Jugendoffizier zu Gast

Heute hatten die Klassen 10g besonderen Besuch: der Bezirksjugendoffizier der Bundeswehr, Hauptmann Bartels, gestaltete eine informative und spannende Einheit. Im Mittelpunkt standen dabei die Herausforderungen durch Fake News und Desinformation in demokratischen Gesellschaften.
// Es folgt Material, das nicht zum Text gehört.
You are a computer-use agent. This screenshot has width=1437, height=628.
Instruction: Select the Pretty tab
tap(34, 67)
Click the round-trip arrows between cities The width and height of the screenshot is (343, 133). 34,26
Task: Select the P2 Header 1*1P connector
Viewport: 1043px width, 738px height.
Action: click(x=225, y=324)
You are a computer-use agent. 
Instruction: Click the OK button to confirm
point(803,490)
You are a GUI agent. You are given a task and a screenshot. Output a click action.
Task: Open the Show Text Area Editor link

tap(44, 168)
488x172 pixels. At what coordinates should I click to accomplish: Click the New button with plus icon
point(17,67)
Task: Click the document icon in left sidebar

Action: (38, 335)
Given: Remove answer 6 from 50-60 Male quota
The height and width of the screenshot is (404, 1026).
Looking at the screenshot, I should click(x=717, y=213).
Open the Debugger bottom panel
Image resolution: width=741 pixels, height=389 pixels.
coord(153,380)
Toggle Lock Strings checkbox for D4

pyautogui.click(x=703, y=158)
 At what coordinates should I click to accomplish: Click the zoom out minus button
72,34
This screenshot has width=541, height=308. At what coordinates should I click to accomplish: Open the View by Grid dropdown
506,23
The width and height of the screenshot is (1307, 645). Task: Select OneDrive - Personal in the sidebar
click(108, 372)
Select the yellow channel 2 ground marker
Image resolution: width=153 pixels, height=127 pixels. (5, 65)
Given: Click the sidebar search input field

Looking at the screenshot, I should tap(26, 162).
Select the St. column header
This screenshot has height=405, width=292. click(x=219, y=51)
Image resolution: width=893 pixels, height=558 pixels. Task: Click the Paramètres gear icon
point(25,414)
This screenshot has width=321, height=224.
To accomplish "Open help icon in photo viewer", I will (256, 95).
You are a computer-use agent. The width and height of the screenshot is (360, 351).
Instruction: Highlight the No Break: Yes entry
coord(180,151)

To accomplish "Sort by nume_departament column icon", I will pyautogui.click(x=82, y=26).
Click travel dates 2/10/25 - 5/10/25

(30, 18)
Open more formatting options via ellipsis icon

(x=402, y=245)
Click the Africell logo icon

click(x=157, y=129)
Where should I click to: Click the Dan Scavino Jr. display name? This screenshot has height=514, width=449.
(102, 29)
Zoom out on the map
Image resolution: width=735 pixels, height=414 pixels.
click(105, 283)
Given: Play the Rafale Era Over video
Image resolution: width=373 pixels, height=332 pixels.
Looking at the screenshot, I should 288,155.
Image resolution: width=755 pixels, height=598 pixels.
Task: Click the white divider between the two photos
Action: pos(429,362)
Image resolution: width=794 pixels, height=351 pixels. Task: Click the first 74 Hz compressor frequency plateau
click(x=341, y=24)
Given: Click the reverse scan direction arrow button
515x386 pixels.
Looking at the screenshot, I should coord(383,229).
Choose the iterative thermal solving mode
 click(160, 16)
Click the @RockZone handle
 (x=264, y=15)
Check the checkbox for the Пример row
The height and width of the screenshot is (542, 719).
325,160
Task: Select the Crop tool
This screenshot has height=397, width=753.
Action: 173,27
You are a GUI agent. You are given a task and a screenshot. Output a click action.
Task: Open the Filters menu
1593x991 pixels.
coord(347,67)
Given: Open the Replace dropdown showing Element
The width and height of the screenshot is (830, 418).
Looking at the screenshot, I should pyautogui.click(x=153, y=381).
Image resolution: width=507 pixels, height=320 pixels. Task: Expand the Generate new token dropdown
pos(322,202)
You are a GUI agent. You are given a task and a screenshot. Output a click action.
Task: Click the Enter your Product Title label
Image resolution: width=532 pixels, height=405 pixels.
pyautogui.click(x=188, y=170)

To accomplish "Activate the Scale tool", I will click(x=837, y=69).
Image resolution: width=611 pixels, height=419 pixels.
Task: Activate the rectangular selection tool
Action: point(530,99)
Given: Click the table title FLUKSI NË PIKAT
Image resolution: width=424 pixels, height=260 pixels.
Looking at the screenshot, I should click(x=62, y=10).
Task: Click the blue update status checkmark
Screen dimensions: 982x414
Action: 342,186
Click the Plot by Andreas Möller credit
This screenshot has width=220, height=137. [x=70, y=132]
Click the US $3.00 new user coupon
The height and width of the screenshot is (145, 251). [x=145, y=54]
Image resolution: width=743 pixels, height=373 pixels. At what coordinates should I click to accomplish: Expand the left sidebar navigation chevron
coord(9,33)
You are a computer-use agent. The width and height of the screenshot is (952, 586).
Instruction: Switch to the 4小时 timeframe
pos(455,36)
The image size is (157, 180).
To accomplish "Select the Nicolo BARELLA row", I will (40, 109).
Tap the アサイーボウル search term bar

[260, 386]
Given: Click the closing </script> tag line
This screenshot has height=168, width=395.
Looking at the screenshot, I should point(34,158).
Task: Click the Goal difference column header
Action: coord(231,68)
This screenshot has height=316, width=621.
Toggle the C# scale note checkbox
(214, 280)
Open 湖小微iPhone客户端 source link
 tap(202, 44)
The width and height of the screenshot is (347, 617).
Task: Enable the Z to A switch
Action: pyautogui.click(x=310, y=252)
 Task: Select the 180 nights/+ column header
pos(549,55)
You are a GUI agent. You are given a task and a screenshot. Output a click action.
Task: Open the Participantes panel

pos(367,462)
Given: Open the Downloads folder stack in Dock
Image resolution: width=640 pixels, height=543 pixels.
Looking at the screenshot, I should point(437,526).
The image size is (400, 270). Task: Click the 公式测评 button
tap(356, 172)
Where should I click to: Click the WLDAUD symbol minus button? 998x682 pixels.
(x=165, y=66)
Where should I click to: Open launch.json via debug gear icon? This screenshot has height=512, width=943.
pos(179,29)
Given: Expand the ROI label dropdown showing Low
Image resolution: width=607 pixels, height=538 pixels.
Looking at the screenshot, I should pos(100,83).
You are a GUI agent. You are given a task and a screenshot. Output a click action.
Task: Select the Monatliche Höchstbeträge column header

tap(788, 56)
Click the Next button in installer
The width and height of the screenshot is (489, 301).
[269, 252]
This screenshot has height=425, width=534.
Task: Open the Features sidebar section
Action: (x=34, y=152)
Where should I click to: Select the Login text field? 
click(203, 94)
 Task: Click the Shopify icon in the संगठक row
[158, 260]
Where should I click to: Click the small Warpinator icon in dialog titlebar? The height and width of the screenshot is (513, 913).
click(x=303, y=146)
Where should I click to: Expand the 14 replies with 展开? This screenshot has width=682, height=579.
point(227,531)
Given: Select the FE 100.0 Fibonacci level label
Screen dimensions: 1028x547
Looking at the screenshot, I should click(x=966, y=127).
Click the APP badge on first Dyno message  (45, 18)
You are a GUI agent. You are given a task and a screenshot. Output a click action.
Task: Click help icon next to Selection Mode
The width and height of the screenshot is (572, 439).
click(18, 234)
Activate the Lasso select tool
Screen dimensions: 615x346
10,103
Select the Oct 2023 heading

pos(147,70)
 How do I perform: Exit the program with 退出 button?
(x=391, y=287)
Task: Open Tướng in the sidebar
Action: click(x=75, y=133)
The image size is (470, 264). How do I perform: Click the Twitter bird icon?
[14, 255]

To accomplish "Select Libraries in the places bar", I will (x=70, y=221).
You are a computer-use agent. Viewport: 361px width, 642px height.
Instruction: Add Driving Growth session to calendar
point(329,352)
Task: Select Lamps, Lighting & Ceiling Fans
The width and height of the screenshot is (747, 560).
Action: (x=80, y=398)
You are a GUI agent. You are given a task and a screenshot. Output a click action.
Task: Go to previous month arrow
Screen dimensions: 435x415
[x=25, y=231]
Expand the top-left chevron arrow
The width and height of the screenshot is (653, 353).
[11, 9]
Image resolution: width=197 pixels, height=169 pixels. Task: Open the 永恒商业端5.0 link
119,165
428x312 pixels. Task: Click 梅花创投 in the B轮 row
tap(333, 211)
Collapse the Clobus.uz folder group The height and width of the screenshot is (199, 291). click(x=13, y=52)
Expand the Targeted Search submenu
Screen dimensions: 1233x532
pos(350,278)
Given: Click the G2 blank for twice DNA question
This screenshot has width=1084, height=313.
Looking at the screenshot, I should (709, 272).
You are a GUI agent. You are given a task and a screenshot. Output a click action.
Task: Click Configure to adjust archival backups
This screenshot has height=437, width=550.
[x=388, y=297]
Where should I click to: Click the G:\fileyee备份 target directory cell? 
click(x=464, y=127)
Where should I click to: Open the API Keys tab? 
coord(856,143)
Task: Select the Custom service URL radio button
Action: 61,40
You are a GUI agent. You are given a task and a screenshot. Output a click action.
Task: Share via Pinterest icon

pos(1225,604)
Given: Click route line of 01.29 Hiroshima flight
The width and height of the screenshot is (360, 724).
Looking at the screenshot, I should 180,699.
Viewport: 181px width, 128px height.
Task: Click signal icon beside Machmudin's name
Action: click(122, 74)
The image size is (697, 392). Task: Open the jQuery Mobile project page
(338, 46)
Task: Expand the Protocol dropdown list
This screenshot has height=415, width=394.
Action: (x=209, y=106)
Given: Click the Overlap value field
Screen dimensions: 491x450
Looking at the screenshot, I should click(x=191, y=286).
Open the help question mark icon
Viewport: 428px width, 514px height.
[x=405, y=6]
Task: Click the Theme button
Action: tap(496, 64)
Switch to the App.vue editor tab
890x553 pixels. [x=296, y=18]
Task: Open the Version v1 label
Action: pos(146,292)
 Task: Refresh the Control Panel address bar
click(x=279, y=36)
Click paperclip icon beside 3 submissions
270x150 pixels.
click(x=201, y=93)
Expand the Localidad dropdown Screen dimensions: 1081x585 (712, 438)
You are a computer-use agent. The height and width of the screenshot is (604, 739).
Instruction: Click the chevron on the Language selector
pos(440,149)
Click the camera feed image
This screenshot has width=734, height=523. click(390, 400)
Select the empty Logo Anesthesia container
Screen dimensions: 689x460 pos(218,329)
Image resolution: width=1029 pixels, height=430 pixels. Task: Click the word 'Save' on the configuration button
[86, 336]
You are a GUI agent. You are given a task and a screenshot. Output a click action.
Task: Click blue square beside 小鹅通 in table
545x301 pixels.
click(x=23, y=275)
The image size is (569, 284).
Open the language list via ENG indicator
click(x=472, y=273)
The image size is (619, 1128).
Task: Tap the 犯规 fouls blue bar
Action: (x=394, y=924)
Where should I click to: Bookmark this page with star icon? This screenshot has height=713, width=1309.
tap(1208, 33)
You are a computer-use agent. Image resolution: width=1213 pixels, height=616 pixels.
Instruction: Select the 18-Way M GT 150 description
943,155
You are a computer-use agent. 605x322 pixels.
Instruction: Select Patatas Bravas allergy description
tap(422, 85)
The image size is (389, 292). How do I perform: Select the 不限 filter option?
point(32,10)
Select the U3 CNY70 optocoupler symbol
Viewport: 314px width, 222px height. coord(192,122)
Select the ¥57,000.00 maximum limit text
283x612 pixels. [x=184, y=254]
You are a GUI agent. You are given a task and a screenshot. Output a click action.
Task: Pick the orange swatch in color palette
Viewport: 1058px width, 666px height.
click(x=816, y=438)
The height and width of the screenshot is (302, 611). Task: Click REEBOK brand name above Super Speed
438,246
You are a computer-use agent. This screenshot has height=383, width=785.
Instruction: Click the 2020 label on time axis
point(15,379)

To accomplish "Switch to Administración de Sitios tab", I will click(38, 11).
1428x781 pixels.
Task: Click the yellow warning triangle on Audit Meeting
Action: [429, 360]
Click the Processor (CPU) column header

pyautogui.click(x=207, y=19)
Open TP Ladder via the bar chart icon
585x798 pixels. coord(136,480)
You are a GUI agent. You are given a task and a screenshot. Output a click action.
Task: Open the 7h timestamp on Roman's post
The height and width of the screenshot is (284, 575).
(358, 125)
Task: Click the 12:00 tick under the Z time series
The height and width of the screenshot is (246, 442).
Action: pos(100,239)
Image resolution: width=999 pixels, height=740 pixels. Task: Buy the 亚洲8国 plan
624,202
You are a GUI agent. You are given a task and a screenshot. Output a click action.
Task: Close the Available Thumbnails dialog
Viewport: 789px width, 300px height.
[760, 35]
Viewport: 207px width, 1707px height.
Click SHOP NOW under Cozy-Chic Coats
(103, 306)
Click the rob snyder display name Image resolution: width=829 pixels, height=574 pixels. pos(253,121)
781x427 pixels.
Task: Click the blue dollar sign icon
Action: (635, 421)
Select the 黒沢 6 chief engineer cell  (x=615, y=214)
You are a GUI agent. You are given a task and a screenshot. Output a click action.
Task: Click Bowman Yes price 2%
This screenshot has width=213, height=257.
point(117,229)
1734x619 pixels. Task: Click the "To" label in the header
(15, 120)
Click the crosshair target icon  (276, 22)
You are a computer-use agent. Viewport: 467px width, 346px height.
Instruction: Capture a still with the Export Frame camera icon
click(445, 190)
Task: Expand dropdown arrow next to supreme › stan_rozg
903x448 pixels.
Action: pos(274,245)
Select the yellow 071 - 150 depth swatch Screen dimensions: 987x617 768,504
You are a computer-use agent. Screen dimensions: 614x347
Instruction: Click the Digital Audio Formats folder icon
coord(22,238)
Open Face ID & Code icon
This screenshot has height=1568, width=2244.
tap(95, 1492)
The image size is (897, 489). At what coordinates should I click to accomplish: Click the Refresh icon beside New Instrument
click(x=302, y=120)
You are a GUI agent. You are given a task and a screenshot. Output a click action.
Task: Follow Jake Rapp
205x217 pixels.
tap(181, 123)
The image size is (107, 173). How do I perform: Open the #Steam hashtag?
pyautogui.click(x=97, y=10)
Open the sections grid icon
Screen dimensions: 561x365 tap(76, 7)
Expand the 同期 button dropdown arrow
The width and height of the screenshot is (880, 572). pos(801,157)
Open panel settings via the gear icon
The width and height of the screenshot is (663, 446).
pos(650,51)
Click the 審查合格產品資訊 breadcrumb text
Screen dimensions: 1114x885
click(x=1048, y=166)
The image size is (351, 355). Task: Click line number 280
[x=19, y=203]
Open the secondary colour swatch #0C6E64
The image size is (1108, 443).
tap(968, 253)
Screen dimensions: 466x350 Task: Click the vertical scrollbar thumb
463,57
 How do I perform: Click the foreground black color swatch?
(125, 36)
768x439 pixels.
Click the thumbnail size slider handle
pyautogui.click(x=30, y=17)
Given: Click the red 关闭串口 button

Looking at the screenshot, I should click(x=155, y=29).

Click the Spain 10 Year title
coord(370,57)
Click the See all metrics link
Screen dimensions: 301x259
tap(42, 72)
Die Schülerinnen und Schüler setzten sich kritisch mit der Frage auseinander, wie Informationen entstehen, verbreitet werden und welche Auswirkungen gezielte Falschmeldungen auf Meinungsbildung und Demokratie haben können – insbesondere auf social media.

Darüber hinaus erhielten sie Einblicke in die aktuelle Sicherheitspolitik sowie in die Aufgaben der Bundeswehr im nationalen und internationalen Kontext. Auch historische Bezüge wurden hergestellt: am Beispiel des Kalten Krieges wurde deutlich, wie Propaganda und Informationskontrolle bereits in der Vergangenheit eine zentrale Rolle spielten. Die Veranstaltung diente zugleich der Vorbereitung auf die anstehende Exkursion zur Gedenkstätte Point Alpha in der kommenden Woche. Die Schülerinnen und Schüler konnten so bereits wichtige inhaltliche Grundlagen erarbeiten, die ihnen helfen werden, die historischen Zusammenhänge vor Ort besser einzuordnen.

Wir bedanken uns herzlich für den Besuch, die anschauliche Vermittlung der Inhalte und freuen uns auf die weitere Kooperation. Als Schule stehen wir auf Basis eines Beschlusses der Schulkonferenz offen zur kritisch-konstruktiven Kooperation mit der Bundeswehr.

WICHTIG: die politische Bildungsarbeit der Jugendoffiziere und -offizierinnen bewegt sich innerhalb des gesetzlichen Rahmens, den im März 1977 das Bundesverfassungsgericht mit einer Entscheidung bestätigt hat. Er sieht vor, dass staatliche Stellen einen Beitrag zur Information der Bürgerinnen und Bürger leisten dürfen und müssen. Das Werben um Nachwuchskräfte ist hingegen keine Aufgabe der Jugendoffiziere. Dafür sind innerhalb der Bundeswehr die Karriereberater zuständig.